PROBLEM DESCRIPTION
When the line containing "Support (79, 2098)" appears in the entries below, begin printing there and stop after the line containing "Why Lite (19, 2239)"; print each of those lines exactly and no other line.

DATA TO EXAMINE

____________________

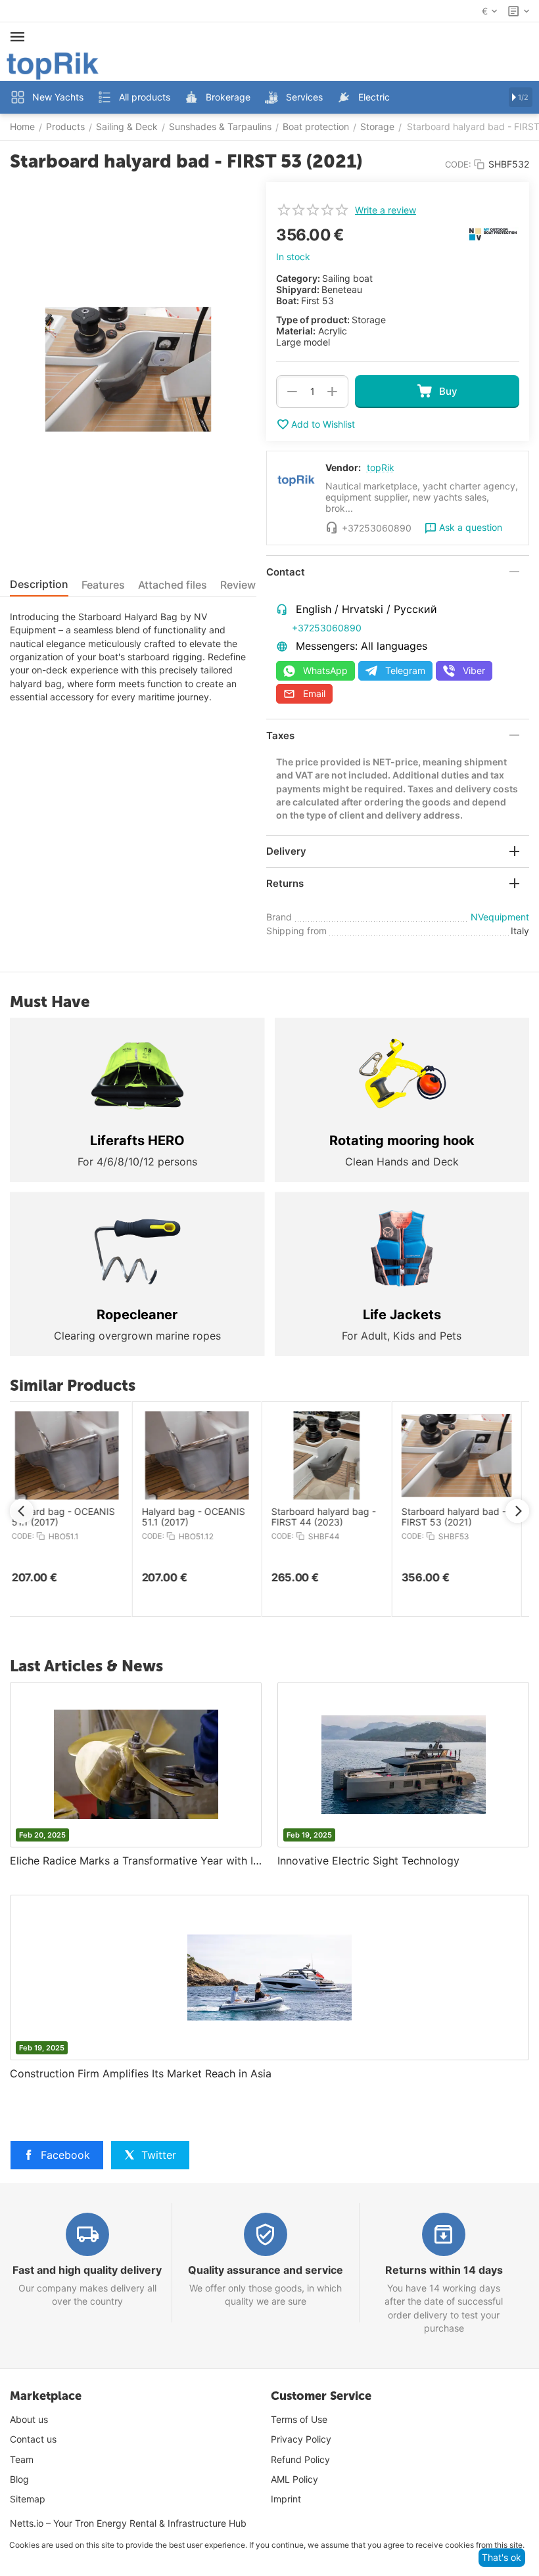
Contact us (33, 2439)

____________________

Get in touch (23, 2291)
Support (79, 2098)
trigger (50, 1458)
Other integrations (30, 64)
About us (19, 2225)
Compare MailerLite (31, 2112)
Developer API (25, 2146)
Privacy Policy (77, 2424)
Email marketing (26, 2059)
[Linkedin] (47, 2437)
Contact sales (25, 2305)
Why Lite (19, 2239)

____________________

SOLUTION TO THIS PROBLEM
Support (79, 2098)
trigger (50, 1458)
Other integrations (30, 64)
About us (19, 2225)
Compare MailerLite (31, 2112)
Developer API (25, 2146)
Privacy Policy (77, 2424)
Email marketing (26, 2059)
[Linkedin] (47, 2437)
Contact sales (25, 2305)
Why Lite (19, 2239)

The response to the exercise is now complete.